== To-do item A ==
Please rewrite the paragraph in the tamale recipe that begins "To assemble each tamale" as a short bulleted list that keeps its main facts.

== Reading text ==
════
Traditional Tamales Pork

Steps on how to prepare a Traditional Tamales Pork recipe

Time

6 hour

Servings

1

Calories

153.3

    Ingredients

  • 3 1/2 lbs pork shoulder or 3 1/2 lbs pork butt, trimmed of fat and cut up
  • 10 cups water
  • 1 medium onion, quartered
  • 3 garlic cloves, minced
  • 3 1/2 teaspoons salt
  • 4 cups red chili sauce (see for red chili sauce)
  • 3/4 cup shortening
  • 6 cups masa harina
  • 1 1/2 teaspoons baking powder
  • 50 dried corn husks (about 8 inches long)

    How to make it

  1. 1. STEP

    In a 5 qt Dutch oven, bring pork, water, onion, garlic and 1 1/2 salt to boil.

  2. 2. STEP

    Simmer covered, about 2 1/2 hours or until meat is very tender.

  3. 3. STEP

    Remove meat from broth and allow both meat and broth to cool. (Chilling the broth will allow you to easily remove the fat if you desire to do so).

  4. 4. STEP

    Shred the meat using 2 forks, discarding fat.

  5. 5. STEP

    Strain the broth and reserve 6 cups.

  6. 6. STEP

    In a large sauce pan, heat the red chili sauce and add meat; simmer, covered for 10 minutes.

  7. 7. STEP

    To make masa beat shortening on medium speed in a large bowl for 1 minute.

  8. 8. STEP

    In a separate bowl, stir together masa harina, baking powder and 2 teaspoons salt.

  9. 9. STEP

    Alternately add masa harina mixture and broth to shortening, beating well after each addition. (Add just enough broth to make a thick, creamy paste).

  10. 10. STEP

    In the mean time, soak corn husks in warm water for at least 20 minutes; rinse to remove any corn silk and drain well.

  11. 11. STEP

    To assemble each tamale, spread 2 tablespoons of the masa mixture on the center of the corn husk (each husk should be 8 inches long and 6 inches wide at the top. If husks are small, overlap 2 small ones to form one. If it is large, tear a strip from the side).
════
== Excerpted data ==
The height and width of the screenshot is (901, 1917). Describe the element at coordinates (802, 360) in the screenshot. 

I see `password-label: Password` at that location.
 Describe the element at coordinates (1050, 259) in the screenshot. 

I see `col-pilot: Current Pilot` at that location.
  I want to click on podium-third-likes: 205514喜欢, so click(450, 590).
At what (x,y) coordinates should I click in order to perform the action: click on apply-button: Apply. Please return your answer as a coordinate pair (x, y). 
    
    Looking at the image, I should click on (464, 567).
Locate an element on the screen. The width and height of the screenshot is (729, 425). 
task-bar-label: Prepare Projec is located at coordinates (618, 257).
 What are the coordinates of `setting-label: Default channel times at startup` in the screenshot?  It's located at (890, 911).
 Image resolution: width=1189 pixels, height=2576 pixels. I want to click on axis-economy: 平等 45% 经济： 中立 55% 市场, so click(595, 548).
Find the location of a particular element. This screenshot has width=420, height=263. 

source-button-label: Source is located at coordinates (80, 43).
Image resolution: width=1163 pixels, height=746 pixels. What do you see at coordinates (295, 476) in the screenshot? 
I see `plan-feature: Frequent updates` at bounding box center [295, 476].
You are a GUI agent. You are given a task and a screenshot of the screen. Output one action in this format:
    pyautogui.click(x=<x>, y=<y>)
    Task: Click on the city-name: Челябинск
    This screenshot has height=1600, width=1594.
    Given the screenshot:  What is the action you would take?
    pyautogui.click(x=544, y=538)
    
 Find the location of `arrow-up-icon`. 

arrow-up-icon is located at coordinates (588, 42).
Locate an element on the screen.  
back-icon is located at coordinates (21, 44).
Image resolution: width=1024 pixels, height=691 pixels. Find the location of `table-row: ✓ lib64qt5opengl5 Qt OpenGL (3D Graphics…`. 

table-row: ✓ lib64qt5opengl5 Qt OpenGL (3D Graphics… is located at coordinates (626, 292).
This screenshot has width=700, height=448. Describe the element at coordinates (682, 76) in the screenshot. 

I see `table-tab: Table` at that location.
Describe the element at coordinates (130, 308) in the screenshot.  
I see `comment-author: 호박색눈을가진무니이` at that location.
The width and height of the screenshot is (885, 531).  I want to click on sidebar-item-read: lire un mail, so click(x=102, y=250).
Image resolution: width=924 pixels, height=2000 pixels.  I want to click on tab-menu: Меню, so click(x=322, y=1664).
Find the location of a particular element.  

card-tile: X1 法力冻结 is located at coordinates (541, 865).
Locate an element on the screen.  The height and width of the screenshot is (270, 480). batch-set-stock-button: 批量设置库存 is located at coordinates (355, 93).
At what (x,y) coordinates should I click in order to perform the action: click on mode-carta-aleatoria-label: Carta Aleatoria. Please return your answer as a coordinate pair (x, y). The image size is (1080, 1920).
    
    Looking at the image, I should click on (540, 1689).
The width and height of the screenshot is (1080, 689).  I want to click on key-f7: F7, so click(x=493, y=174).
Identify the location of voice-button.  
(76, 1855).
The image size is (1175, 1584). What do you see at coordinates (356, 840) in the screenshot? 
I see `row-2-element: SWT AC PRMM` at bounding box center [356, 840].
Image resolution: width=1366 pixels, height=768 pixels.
════
== To-do item B ==
Copy the listing word for word, starting with the line that contains "coordinates (355, 93)." and going on through the end of the listing.

== Task output A ==
- Spread 2 tablespoons of the masa mixture on the center of each corn husk.
- Each husk should be 8 inches long and 6 inches wide at the top.
- If the husks are small, overlap 2 of them to form one.
- If a husk is large, tear a strip from its side.

== Task output B ==
Locate an element on the screen.  The height and width of the screenshot is (270, 480). batch-set-stock-button: 批量设置库存 is located at coordinates (355, 93).
At what (x,y) coordinates should I click in order to perform the action: click on mode-carta-aleatoria-label: Carta Aleatoria. Please return your answer as a coordinate pair (x, y). The image size is (1080, 1920).
    
    Looking at the image, I should click on (540, 1689).
The width and height of the screenshot is (1080, 689).  I want to click on key-f7: F7, so click(x=493, y=174).
Identify the location of voice-button.  
(76, 1855).
The image size is (1175, 1584). What do you see at coordinates (356, 840) in the screenshot? 
I see `row-2-element: SWT AC PRMM` at bounding box center [356, 840].
Image resolution: width=1366 pixels, height=768 pixels.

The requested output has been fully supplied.